La RAMQ n’aura pas non plus besoin d’attendre qu’un patient dépose une plainte pour intervenir, comme c’est le cas présentement.

Besoin d’enquêteurs

Le projet de loi est un bon point de départ aux yeux de Damien Contandriopoulos, chercheur à l’Université de Montréal et observateur de longue date de la rémunération médicale.

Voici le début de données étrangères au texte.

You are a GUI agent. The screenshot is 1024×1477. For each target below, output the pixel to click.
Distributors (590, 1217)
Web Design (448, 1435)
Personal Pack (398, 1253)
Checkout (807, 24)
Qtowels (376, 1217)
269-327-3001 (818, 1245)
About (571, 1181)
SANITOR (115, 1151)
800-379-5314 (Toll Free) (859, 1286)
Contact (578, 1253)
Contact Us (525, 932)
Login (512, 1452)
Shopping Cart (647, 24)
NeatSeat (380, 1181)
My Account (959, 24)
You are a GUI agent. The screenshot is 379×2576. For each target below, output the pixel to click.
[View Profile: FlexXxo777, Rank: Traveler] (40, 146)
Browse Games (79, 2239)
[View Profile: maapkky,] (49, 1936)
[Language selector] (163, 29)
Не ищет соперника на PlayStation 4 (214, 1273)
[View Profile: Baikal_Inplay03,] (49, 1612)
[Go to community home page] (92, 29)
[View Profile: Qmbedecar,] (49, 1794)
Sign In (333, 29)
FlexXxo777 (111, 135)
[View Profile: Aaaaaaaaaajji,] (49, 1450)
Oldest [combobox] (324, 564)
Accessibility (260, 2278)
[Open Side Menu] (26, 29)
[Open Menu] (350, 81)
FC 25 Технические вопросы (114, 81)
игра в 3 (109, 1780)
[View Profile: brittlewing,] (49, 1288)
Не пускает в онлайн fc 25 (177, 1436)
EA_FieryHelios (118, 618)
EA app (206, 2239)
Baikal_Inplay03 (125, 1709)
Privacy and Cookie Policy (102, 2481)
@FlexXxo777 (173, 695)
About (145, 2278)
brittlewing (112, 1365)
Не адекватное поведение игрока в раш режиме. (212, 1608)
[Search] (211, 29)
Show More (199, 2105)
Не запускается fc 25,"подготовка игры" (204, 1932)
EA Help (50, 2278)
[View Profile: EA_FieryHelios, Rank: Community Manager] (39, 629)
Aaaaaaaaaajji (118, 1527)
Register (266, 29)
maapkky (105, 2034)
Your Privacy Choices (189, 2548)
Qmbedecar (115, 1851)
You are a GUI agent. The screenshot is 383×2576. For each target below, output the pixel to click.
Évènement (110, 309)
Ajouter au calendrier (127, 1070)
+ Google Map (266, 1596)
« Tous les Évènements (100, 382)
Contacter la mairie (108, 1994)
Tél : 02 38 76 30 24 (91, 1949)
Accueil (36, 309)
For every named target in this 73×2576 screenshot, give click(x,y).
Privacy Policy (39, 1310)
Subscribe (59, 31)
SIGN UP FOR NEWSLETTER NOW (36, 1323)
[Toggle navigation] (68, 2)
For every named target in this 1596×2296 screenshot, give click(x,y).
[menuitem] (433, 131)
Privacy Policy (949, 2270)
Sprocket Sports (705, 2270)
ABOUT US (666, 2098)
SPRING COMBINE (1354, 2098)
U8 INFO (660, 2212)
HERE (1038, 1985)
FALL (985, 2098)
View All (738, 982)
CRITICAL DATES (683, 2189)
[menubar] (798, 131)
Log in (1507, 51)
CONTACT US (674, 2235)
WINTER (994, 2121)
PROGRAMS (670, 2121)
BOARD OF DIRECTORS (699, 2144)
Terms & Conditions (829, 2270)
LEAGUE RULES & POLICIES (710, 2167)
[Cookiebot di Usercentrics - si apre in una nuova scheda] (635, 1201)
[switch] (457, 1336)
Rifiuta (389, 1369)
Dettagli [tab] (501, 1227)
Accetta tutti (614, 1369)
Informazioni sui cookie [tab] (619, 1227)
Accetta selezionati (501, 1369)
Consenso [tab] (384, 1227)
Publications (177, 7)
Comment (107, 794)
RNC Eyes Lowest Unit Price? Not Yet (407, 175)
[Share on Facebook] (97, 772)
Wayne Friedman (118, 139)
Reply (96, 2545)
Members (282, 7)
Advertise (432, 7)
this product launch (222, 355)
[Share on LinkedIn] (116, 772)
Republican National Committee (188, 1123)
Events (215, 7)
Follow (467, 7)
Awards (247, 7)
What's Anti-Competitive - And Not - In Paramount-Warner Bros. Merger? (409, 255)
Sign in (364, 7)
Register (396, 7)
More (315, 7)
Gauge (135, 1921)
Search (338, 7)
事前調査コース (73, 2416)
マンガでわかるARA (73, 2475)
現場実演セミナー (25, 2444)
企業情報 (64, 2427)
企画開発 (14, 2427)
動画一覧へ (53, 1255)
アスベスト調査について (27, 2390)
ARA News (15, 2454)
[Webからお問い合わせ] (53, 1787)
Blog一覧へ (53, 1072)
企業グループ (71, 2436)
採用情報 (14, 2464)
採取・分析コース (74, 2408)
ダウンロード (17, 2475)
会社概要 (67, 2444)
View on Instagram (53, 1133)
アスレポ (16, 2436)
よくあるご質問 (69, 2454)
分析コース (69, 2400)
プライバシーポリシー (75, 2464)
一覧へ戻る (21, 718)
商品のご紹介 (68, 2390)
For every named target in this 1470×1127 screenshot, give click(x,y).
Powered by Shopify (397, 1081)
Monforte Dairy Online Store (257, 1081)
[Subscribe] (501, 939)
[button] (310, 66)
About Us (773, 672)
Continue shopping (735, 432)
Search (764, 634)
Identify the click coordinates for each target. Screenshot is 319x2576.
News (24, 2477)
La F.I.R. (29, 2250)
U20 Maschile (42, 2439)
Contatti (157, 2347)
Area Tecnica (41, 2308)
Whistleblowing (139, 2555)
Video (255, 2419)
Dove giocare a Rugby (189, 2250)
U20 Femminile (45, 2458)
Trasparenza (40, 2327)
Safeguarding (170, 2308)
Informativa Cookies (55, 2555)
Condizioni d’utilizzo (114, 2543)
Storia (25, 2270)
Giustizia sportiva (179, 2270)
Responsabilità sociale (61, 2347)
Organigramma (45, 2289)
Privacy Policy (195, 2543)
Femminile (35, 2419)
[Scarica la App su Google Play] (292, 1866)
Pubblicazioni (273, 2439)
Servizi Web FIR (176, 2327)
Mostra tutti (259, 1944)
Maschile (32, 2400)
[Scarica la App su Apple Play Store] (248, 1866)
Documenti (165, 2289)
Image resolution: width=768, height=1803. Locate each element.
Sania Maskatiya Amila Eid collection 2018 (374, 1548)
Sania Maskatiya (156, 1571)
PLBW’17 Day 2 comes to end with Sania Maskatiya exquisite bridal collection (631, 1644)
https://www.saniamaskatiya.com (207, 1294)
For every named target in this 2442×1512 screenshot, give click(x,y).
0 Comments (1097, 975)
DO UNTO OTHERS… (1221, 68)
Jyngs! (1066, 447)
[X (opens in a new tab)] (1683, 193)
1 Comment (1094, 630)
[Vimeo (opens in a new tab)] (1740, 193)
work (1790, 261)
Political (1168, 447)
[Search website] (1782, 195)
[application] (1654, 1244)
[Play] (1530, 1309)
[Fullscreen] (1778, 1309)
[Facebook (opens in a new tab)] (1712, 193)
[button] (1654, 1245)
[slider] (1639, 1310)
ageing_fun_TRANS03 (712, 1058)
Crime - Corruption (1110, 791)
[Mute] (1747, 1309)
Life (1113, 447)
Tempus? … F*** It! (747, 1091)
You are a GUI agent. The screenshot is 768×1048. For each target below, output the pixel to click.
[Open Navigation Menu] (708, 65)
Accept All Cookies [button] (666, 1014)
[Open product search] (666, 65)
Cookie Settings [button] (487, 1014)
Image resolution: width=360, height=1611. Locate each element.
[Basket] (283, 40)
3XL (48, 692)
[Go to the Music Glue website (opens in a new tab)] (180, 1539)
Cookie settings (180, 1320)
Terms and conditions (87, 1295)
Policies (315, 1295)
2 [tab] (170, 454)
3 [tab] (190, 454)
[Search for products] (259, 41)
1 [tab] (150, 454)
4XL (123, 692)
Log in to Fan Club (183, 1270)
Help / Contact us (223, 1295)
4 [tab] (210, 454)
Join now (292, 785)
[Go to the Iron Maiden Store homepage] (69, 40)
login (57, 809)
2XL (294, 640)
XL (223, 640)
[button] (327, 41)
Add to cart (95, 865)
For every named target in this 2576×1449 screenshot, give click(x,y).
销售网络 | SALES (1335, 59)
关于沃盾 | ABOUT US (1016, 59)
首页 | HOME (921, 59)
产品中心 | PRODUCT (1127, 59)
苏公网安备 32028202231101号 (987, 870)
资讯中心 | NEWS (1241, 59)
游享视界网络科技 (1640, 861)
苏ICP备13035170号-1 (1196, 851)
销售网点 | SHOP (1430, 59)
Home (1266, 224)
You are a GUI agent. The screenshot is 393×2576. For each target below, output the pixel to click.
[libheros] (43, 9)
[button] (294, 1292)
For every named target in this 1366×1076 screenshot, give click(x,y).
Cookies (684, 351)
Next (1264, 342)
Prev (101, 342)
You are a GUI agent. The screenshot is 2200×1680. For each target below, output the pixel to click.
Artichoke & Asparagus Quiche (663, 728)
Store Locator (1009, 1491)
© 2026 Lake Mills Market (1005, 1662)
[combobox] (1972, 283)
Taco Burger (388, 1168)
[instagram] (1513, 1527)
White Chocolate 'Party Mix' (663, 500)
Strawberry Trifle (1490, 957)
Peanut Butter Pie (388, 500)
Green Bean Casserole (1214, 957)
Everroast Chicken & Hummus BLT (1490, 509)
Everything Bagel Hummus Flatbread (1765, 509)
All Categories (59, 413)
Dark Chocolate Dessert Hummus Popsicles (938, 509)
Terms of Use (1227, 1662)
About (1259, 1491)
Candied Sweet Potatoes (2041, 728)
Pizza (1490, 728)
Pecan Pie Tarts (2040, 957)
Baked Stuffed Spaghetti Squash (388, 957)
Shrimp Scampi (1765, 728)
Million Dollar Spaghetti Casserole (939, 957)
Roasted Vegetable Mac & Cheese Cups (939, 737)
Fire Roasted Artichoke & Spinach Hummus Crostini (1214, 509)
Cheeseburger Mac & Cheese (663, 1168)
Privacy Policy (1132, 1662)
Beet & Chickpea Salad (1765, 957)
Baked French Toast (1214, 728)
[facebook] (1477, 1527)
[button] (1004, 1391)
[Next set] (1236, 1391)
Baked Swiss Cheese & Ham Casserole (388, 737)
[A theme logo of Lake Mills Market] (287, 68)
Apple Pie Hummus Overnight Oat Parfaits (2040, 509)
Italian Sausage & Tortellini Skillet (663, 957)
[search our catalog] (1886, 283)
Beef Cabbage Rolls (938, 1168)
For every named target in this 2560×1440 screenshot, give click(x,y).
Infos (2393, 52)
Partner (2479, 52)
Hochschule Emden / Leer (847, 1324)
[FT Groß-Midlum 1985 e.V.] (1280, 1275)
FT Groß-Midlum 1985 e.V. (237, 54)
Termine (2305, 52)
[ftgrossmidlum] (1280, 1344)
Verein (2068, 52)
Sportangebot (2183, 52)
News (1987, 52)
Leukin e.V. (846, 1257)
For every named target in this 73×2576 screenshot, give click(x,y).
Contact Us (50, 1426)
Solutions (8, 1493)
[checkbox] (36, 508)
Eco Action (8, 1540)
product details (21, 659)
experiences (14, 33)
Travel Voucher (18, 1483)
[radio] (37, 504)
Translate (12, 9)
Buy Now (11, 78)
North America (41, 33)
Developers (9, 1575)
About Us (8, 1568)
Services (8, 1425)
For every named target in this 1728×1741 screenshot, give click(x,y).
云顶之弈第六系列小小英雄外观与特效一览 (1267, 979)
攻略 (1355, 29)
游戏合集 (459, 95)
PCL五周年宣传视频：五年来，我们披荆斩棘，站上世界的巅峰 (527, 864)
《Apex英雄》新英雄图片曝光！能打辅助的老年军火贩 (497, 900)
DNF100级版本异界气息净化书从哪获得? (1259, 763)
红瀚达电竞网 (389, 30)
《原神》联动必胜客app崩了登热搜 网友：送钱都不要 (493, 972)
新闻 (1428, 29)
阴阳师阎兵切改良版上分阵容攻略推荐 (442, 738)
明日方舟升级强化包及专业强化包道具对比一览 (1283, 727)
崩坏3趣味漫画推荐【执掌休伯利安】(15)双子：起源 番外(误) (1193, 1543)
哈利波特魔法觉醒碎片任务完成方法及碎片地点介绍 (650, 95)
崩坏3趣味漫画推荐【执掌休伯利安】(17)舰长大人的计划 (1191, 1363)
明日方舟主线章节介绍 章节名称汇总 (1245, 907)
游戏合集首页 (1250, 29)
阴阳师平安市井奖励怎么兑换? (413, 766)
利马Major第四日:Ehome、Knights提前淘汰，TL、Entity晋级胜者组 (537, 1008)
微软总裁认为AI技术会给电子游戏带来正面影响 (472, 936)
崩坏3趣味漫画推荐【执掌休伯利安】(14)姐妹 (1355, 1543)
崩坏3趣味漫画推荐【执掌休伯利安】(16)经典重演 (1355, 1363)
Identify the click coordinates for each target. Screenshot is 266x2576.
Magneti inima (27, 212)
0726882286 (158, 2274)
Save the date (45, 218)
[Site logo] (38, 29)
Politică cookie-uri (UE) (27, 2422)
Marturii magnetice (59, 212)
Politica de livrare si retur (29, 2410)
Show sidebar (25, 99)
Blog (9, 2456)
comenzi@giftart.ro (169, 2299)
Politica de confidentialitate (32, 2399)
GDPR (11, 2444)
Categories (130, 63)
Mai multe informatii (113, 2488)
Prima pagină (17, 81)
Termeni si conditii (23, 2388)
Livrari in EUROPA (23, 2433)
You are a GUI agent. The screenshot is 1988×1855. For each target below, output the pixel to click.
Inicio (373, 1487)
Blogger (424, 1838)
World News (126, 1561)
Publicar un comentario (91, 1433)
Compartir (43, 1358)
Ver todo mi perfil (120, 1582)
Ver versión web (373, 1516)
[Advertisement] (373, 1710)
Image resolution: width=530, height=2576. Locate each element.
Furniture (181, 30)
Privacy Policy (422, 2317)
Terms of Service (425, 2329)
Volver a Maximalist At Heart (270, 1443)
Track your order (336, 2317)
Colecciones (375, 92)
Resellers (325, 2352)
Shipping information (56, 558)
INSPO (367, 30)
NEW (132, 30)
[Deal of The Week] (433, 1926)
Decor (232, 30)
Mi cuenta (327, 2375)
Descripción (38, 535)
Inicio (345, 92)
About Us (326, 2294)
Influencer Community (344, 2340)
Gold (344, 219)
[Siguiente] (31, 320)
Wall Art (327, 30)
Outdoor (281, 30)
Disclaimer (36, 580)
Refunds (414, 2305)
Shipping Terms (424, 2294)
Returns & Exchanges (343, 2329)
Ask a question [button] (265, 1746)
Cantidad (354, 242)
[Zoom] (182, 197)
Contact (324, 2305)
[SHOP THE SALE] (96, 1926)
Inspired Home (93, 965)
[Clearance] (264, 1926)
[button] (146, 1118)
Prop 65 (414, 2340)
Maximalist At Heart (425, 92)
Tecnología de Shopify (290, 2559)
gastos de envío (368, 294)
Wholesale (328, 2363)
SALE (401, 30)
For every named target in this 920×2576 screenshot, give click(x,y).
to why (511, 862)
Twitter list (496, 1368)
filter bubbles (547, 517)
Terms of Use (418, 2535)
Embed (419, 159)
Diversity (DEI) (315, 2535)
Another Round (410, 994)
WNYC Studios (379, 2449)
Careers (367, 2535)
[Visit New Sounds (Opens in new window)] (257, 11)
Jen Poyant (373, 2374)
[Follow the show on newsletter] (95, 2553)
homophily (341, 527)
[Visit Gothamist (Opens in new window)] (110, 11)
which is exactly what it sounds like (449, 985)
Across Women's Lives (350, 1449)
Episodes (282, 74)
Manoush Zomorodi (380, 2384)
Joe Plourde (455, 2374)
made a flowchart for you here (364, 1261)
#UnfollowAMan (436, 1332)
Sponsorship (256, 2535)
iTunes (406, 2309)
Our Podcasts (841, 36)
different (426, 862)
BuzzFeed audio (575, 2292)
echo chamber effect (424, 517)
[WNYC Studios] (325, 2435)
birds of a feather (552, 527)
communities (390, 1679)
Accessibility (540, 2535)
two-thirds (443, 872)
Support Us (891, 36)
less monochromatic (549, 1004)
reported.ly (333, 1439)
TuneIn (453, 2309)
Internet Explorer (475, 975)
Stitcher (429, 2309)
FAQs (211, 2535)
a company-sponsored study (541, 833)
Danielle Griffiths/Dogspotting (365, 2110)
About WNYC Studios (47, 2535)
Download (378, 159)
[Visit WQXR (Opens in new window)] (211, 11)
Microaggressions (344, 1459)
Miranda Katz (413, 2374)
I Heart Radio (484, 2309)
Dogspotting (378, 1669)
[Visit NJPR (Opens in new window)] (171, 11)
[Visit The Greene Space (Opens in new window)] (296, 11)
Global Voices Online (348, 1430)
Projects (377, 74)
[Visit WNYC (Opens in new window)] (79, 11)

Mais le p.-d.g. de la RAMQ Jacques Cotton reconnaît lui-même que ses effectifs n’augmenteront pas malgré les pouvoirs étendus. « Avec les millions de factures reçues par la RAMQ chaque mois, ça prend aussi les ressources humaines pour appliquer la loi », estime M. Contandriopoulos.

Le projet de loi prévoit aussi des sanctions contre les pharmaciens, les grossistes et les fabricants de médicaments dans les dossiers de ristournes illégales.


Carte-soleil surveillée

L’utilisation frauduleuse de la carte-soleil sera plus sévèrement sanctionnée. Toute personne qui en aurait aidé une autre à obtenir frauduleusement une carte d’assurance maladie serait solidairement responsable de rembourser les soins reçus à l’État. Les amendes passent aussi d’un maximum de 1000 à un maximum de 5000 $.